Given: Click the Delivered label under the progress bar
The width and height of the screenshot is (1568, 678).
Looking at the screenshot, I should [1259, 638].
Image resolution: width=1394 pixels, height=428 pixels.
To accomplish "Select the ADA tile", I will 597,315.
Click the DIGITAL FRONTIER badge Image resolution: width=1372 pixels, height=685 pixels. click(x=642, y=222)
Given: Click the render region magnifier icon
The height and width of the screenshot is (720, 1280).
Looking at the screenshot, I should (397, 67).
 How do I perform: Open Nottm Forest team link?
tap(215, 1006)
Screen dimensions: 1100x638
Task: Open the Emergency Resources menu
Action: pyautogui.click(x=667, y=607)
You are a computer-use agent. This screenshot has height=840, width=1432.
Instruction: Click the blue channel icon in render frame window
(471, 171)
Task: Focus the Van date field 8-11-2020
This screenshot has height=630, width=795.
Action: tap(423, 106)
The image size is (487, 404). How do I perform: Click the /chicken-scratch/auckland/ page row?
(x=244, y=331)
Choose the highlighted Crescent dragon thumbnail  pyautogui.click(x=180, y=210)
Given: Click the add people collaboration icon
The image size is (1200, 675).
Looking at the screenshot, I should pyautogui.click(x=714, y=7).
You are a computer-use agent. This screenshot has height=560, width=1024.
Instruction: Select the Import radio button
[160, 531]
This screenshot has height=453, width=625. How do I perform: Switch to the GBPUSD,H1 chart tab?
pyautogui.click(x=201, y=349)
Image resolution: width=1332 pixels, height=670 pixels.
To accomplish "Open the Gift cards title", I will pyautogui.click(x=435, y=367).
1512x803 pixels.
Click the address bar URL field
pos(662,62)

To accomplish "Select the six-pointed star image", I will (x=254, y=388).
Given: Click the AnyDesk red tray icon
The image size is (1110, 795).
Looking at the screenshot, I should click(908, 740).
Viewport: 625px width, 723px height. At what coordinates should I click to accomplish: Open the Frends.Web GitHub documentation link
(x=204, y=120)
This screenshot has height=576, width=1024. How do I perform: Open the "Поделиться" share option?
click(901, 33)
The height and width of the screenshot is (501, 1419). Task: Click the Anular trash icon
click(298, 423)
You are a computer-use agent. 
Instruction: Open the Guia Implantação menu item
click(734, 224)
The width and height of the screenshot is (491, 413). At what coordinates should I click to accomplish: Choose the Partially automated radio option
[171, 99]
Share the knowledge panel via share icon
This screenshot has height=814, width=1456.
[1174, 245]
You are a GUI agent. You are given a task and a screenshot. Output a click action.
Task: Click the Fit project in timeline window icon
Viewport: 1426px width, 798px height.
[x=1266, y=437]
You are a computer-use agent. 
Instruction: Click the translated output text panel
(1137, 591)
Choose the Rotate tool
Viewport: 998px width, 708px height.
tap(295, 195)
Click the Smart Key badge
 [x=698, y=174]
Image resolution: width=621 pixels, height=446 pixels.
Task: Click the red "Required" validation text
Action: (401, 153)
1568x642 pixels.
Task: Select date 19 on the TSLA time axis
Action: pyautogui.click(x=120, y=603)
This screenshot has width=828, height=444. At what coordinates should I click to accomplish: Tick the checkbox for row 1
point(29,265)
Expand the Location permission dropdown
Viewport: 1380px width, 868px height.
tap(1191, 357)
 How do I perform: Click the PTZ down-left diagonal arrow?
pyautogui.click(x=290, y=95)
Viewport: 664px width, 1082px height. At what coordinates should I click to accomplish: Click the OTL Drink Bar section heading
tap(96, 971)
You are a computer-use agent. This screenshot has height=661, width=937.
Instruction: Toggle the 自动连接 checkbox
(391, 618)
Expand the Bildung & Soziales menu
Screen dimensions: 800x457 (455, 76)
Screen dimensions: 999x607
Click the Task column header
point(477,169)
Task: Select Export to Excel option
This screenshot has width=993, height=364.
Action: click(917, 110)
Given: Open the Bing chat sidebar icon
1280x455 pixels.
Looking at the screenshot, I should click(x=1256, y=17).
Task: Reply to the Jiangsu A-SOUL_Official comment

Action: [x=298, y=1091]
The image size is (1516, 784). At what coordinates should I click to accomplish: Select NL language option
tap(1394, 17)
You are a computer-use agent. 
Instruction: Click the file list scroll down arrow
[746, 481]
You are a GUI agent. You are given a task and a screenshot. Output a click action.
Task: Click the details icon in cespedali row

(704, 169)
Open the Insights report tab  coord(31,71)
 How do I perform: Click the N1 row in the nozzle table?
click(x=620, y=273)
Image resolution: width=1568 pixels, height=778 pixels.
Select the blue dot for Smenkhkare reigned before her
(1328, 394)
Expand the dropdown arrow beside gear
━━━━
[Required action]
Copy each record exactly, leaving nothing out.

[Expected answer]
Given: Click the Delivered label under the progress bar
The width and height of the screenshot is (1568, 678).
Looking at the screenshot, I should [1259, 638].
Image resolution: width=1394 pixels, height=428 pixels.
To accomplish "Select the ADA tile", I will 597,315.
Click the DIGITAL FRONTIER badge Image resolution: width=1372 pixels, height=685 pixels. click(x=642, y=222)
Given: Click the render region magnifier icon
The height and width of the screenshot is (720, 1280).
Looking at the screenshot, I should (397, 67).
 How do I perform: Open Nottm Forest team link?
tap(215, 1006)
Screen dimensions: 1100x638
Task: Open the Emergency Resources menu
Action: pyautogui.click(x=667, y=607)
You are a computer-use agent. This screenshot has height=840, width=1432.
Instruction: Click the blue channel icon in render frame window
(471, 171)
Task: Focus the Van date field 8-11-2020
This screenshot has height=630, width=795.
Action: tap(423, 106)
The image size is (487, 404). How do I perform: Click the /chicken-scratch/auckland/ page row?
(x=244, y=331)
Choose the highlighted Crescent dragon thumbnail  pyautogui.click(x=180, y=210)
Given: Click the add people collaboration icon
The image size is (1200, 675).
Looking at the screenshot, I should pyautogui.click(x=714, y=7).
You are a computer-use agent. This screenshot has height=560, width=1024.
Instruction: Select the Import radio button
[160, 531]
This screenshot has height=453, width=625. How do I perform: Switch to the GBPUSD,H1 chart tab?
pyautogui.click(x=201, y=349)
Image resolution: width=1332 pixels, height=670 pixels.
To accomplish "Open the Gift cards title", I will pyautogui.click(x=435, y=367).
1512x803 pixels.
Click the address bar URL field
pos(662,62)

To accomplish "Select the six-pointed star image", I will (x=254, y=388).
Given: Click the AnyDesk red tray icon
The image size is (1110, 795).
Looking at the screenshot, I should click(908, 740).
Viewport: 625px width, 723px height. At what coordinates should I click to accomplish: Open the Frends.Web GitHub documentation link
(x=204, y=120)
This screenshot has height=576, width=1024. How do I perform: Open the "Поделиться" share option?
click(901, 33)
The height and width of the screenshot is (501, 1419). Task: Click the Anular trash icon
click(298, 423)
You are a computer-use agent. 
Instruction: Open the Guia Implantação menu item
click(734, 224)
The width and height of the screenshot is (491, 413). At what coordinates should I click to accomplish: Choose the Partially automated radio option
[171, 99]
Share the knowledge panel via share icon
This screenshot has height=814, width=1456.
[1174, 245]
You are a GUI agent. You are given a task and a screenshot. Output a click action.
Task: Click the Fit project in timeline window icon
Viewport: 1426px width, 798px height.
[x=1266, y=437]
You are a computer-use agent. 
Instruction: Click the translated output text panel
(1137, 591)
Choose the Rotate tool
Viewport: 998px width, 708px height.
tap(295, 195)
Click the Smart Key badge
 [x=698, y=174]
Image resolution: width=621 pixels, height=446 pixels.
Task: Click the red "Required" validation text
Action: (401, 153)
1568x642 pixels.
Task: Select date 19 on the TSLA time axis
Action: pyautogui.click(x=120, y=603)
This screenshot has width=828, height=444. At what coordinates should I click to accomplish: Tick the checkbox for row 1
point(29,265)
Expand the Location permission dropdown
Viewport: 1380px width, 868px height.
tap(1191, 357)
 How do I perform: Click the PTZ down-left diagonal arrow?
pyautogui.click(x=290, y=95)
Viewport: 664px width, 1082px height. At what coordinates should I click to accomplish: Click the OTL Drink Bar section heading
tap(96, 971)
You are a computer-use agent. This screenshot has height=661, width=937.
Instruction: Toggle the 自动连接 checkbox
(391, 618)
Expand the Bildung & Soziales menu
Screen dimensions: 800x457 (455, 76)
Screen dimensions: 999x607
Click the Task column header
point(477,169)
Task: Select Export to Excel option
This screenshot has width=993, height=364.
Action: click(917, 110)
Given: Open the Bing chat sidebar icon
1280x455 pixels.
Looking at the screenshot, I should click(x=1256, y=17).
Task: Reply to the Jiangsu A-SOUL_Official comment

Action: [x=298, y=1091]
The image size is (1516, 784). At what coordinates should I click to accomplish: Select NL language option
tap(1394, 17)
You are a computer-use agent. 
Instruction: Click the file list scroll down arrow
[746, 481]
You are a GUI agent. You are given a task and a screenshot. Output a click action.
Task: Click the details icon in cespedali row

(704, 169)
Open the Insights report tab  coord(31,71)
 How do I perform: Click the N1 row in the nozzle table?
click(x=620, y=273)
Image resolution: width=1568 pixels, height=778 pixels.
Select the blue dot for Smenkhkare reigned before her
(1328, 394)
Expand the dropdown arrow beside gear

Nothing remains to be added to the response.